**Exercise set**
1: Answer these questions using the forum thread about the __make_dependent_t fix:
(a) How many remaining errors does the hello world example have?
(b) According to the godbolt link, which compiler alone rejects the pattern?
(c) Which header does the program that compiled after the change include?
2: From the forum thread about the __make_dependent_t fix, return verbatim the passage starting at "Are there ideas" and ending at "reject this code.".

**Excerpt provided**
----

Are there ideas on how to address that?

May 07 '20 14:05 iburyl

My hello world example, which I use to make initial build possible have only 3 remaining errors:

__make_dependent_t was a clever hack to make the second template argument a dependent type in this context. Maybe I should find a better fix. But that probably requires a lot of code motion and less architecture abstraction into different files. So I'd like to avoid that. Let me find out whether clang is actually correct to reject this code.

May 07 '20 15:05 mattkretz

https://godbolt.org/z/NeTaNs apparently only Clang rejects this pattern. That doesn't prove Clang is wrong. Not sure where to start in the standard :wink:

May 07 '20 15:05 mattkretz

Try this:

@@ -405,7 +405,12 @@ __is_neon_abi()                                             
⸱                                                                                
 // }}}                                                                          
 // __make_dependent_t {{{                                                       
-template <typename, typename _Up> using __make_dependent_t = _Up;               
+template <typename, typename _Up> struct __make_dependent                       
+{                                                                               
+  using type = _Up;                                                             
+};                                                                              
+template <typename _Tp, typename _Up>                                           
+using __make_dependent_t = typename __make_dependent<_Tp, _Up>::type;           
⸱                                                                                
 // }}}                                                                          
 // ^^^ ---- type traits ---- ^^^

May 07 '20 15:05 mattkretz

Try this:

@@ -405,7 +405,12 @@ __is_neon_abi()                                             
⸱                                                                                
 // }}}                                                                          
 // __make_dependent_t {{{                                                       
-template <typename, typename _Up> using __make_dependent_t = _Up;               
+template <typename, typename _Up> struct __make_dependent                       
+{                                                                               
+  using type = _Up;                                                             
+};                                                                              
+template <typename _Tp, typename _Up>                                           
+using __make_dependent_t = typename __make_dependent<_Tp, _Up>::type;           
⸱                                                                                
 // }}}                                                                          
 // ^^^ ---- type traits ---- ^^^

That made this thing compile:

#include <experimental/simd>
int main()
{
  std::experimental::fixed_size_simd<int, 5> a;
  std::experimental::fixed_size_simd<float, 32> b;

  return 0;
}

May 07 '20 15:05 iburyl

Basic arithmetic ops look working.

----

**Data excerpt**
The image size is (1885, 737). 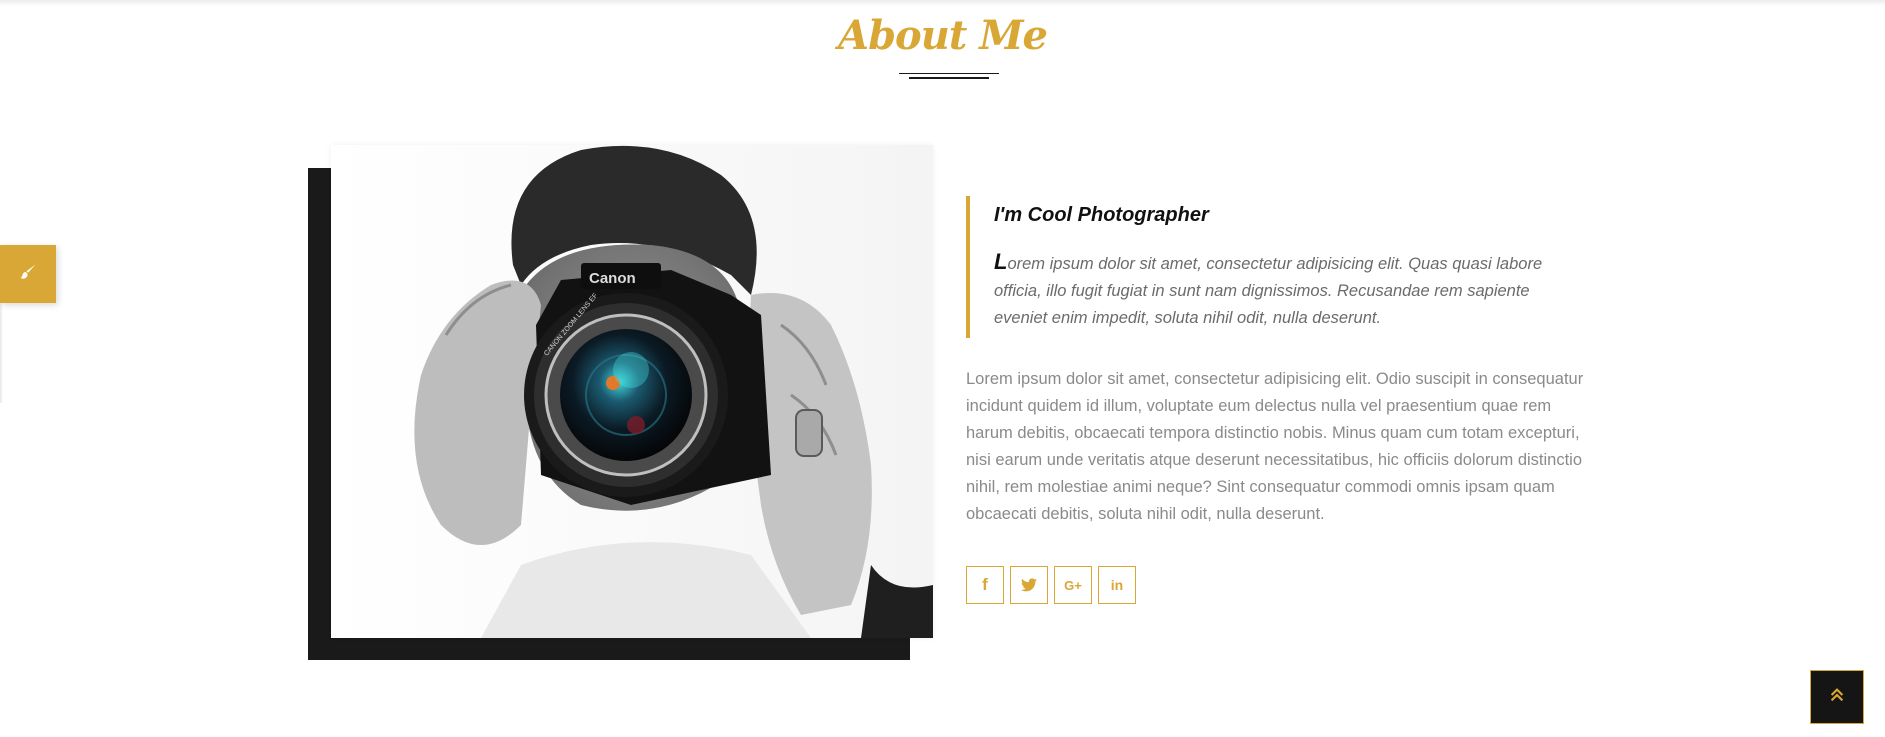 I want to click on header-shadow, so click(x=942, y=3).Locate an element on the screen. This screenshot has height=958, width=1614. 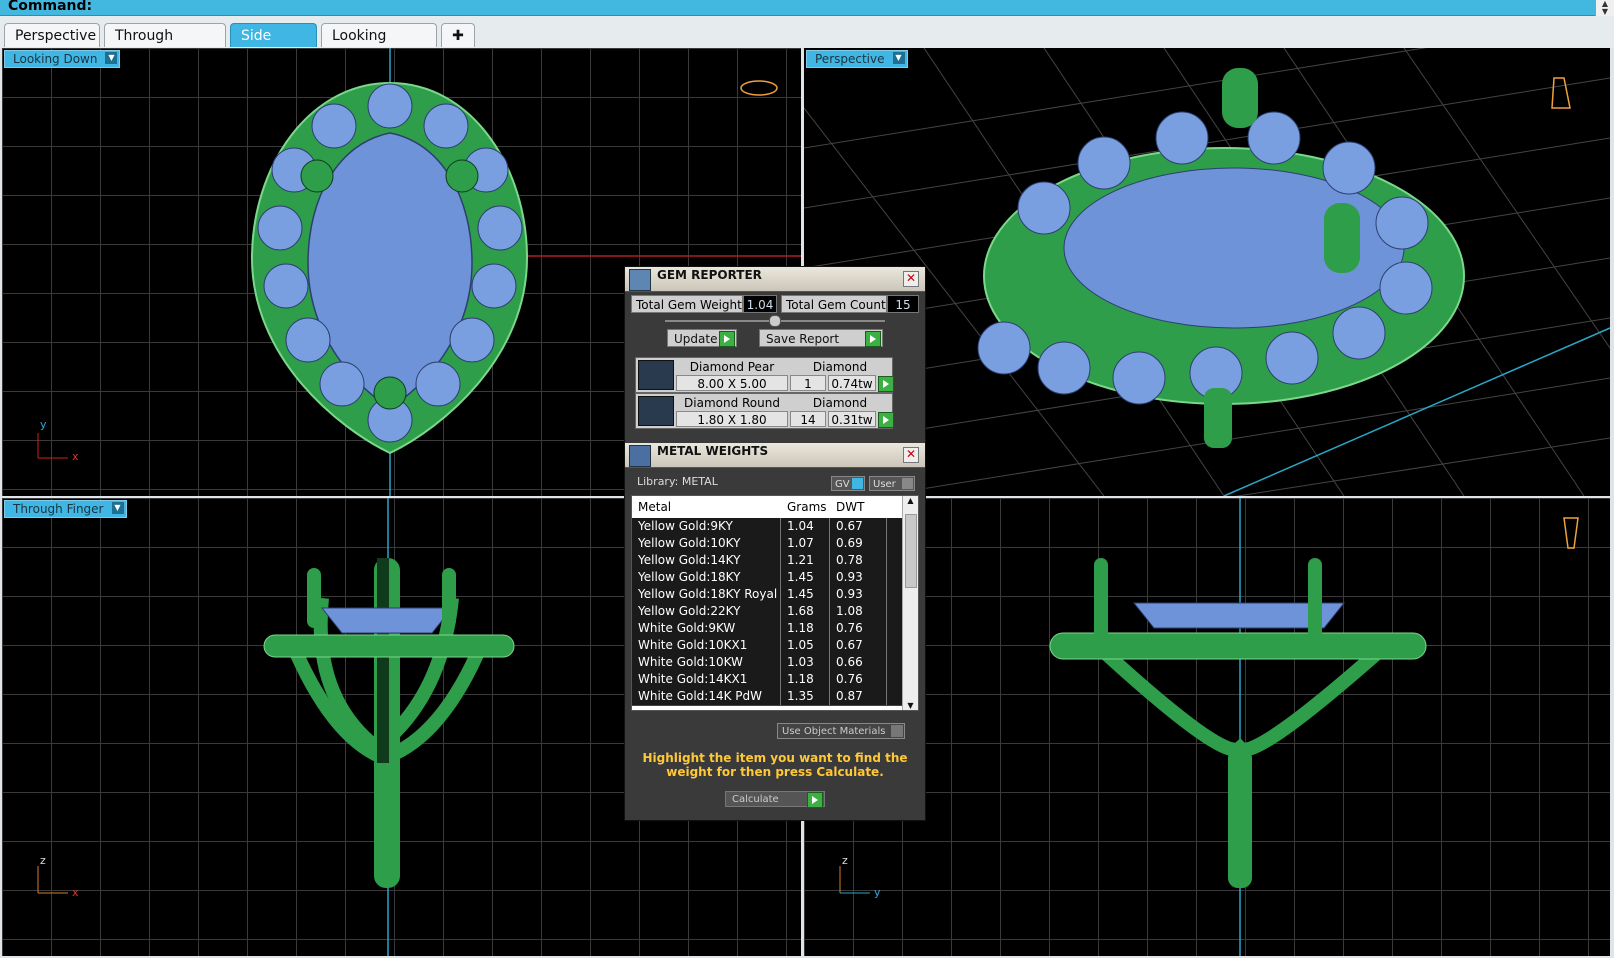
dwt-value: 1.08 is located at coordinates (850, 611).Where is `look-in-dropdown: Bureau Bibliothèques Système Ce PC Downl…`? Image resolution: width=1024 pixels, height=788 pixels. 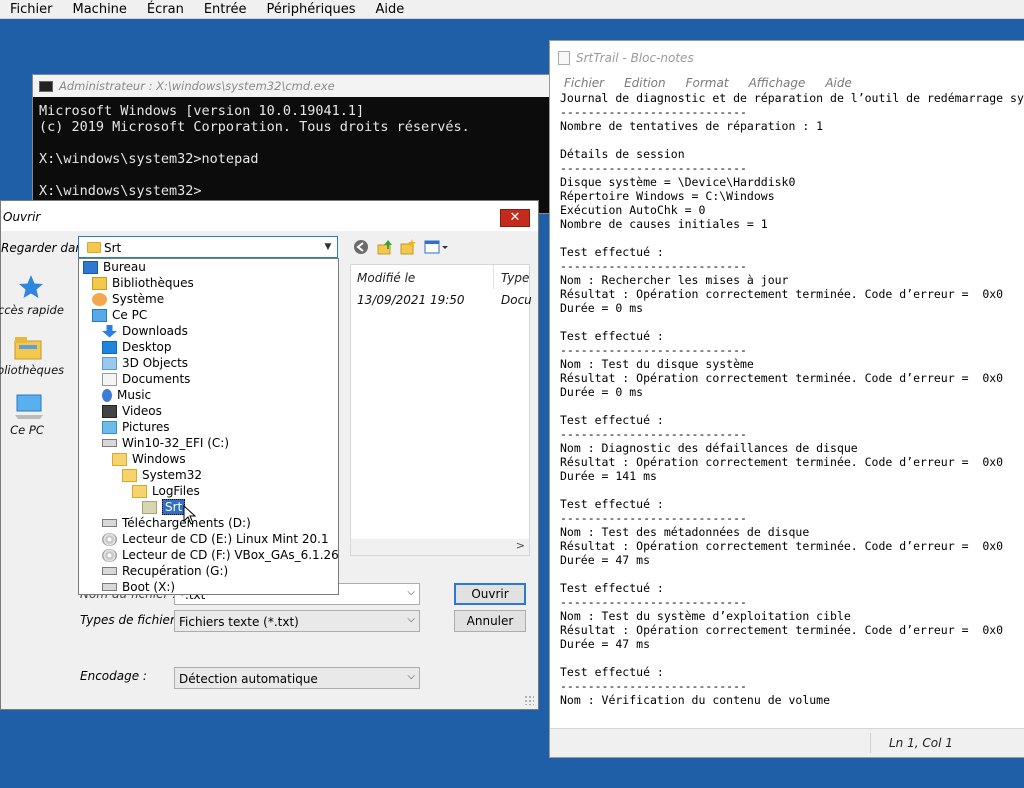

----

**Task-by-task outputs**
1:
(a) Three.
(b) Clang.
(c) <experimental/simd>

2:
Are there ideas on how to address that?

May 07 '20 14:05 iburyl

My hello world example, which I use to make initial build possible have only 3 remaining errors:

__make_dependent_t was a clever hack to make the second template argument a dependent type in this context. Maybe I should find a better fix. But that probably requires a lot of code motion and less architecture abstraction into different files. So I'd like to avoid that. Let me find out whether clang is actually correct to reject this code.